> **Data for the task**
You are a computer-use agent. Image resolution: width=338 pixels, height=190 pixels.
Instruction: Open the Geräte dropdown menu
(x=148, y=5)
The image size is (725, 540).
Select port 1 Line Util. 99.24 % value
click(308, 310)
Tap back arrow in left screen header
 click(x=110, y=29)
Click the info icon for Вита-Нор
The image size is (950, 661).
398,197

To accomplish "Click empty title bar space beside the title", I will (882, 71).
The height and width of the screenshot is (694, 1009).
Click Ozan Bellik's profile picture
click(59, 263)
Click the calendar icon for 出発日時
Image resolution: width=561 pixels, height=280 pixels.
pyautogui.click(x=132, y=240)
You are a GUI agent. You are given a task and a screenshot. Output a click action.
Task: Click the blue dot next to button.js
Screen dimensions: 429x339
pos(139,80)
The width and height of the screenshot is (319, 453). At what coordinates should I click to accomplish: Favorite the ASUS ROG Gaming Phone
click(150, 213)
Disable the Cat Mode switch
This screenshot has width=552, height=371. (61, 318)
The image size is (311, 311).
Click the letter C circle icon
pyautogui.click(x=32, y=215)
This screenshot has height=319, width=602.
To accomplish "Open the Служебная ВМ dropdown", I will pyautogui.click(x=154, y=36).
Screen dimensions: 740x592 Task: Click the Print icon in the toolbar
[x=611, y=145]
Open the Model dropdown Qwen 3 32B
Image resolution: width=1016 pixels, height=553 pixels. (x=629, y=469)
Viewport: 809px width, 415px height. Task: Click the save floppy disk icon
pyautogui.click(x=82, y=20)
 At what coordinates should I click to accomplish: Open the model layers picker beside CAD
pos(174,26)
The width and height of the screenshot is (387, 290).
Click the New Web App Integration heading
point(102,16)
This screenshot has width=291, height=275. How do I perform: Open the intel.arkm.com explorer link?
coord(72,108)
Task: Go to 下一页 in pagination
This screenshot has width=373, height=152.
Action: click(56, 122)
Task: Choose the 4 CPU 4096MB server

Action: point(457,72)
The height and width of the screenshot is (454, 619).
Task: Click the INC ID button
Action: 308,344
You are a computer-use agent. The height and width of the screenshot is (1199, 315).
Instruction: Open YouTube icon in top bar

> **Required work**
Copy all data exactly, start to finish.

> **Response to the task**
You are a computer-use agent. Image resolution: width=338 pixels, height=190 pixels.
Instruction: Open the Geräte dropdown menu
(x=148, y=5)
The image size is (725, 540).
Select port 1 Line Util. 99.24 % value
click(308, 310)
Tap back arrow in left screen header
 click(x=110, y=29)
Click the info icon for Вита-Нор
The image size is (950, 661).
398,197

To accomplish "Click empty title bar space beside the title", I will (882, 71).
The height and width of the screenshot is (694, 1009).
Click Ozan Bellik's profile picture
click(59, 263)
Click the calendar icon for 出発日時
Image resolution: width=561 pixels, height=280 pixels.
pyautogui.click(x=132, y=240)
You are a GUI agent. You are given a task and a screenshot. Output a click action.
Task: Click the blue dot next to button.js
Screen dimensions: 429x339
pos(139,80)
The width and height of the screenshot is (319, 453). At what coordinates should I click to accomplish: Favorite the ASUS ROG Gaming Phone
click(150, 213)
Disable the Cat Mode switch
This screenshot has width=552, height=371. (61, 318)
The image size is (311, 311).
Click the letter C circle icon
pyautogui.click(x=32, y=215)
This screenshot has height=319, width=602.
To accomplish "Open the Служебная ВМ dropdown", I will pyautogui.click(x=154, y=36).
Screen dimensions: 740x592 Task: Click the Print icon in the toolbar
[x=611, y=145]
Open the Model dropdown Qwen 3 32B
Image resolution: width=1016 pixels, height=553 pixels. (x=629, y=469)
Viewport: 809px width, 415px height. Task: Click the save floppy disk icon
pyautogui.click(x=82, y=20)
 At what coordinates should I click to accomplish: Open the model layers picker beside CAD
pos(174,26)
The width and height of the screenshot is (387, 290).
Click the New Web App Integration heading
point(102,16)
This screenshot has width=291, height=275. How do I perform: Open the intel.arkm.com explorer link?
coord(72,108)
Task: Go to 下一页 in pagination
This screenshot has width=373, height=152.
Action: click(56, 122)
Task: Choose the 4 CPU 4096MB server

Action: point(457,72)
The height and width of the screenshot is (454, 619).
Task: Click the INC ID button
Action: 308,344
You are a computer-use agent. The height and width of the screenshot is (1199, 315).
Instruction: Open YouTube icon in top bar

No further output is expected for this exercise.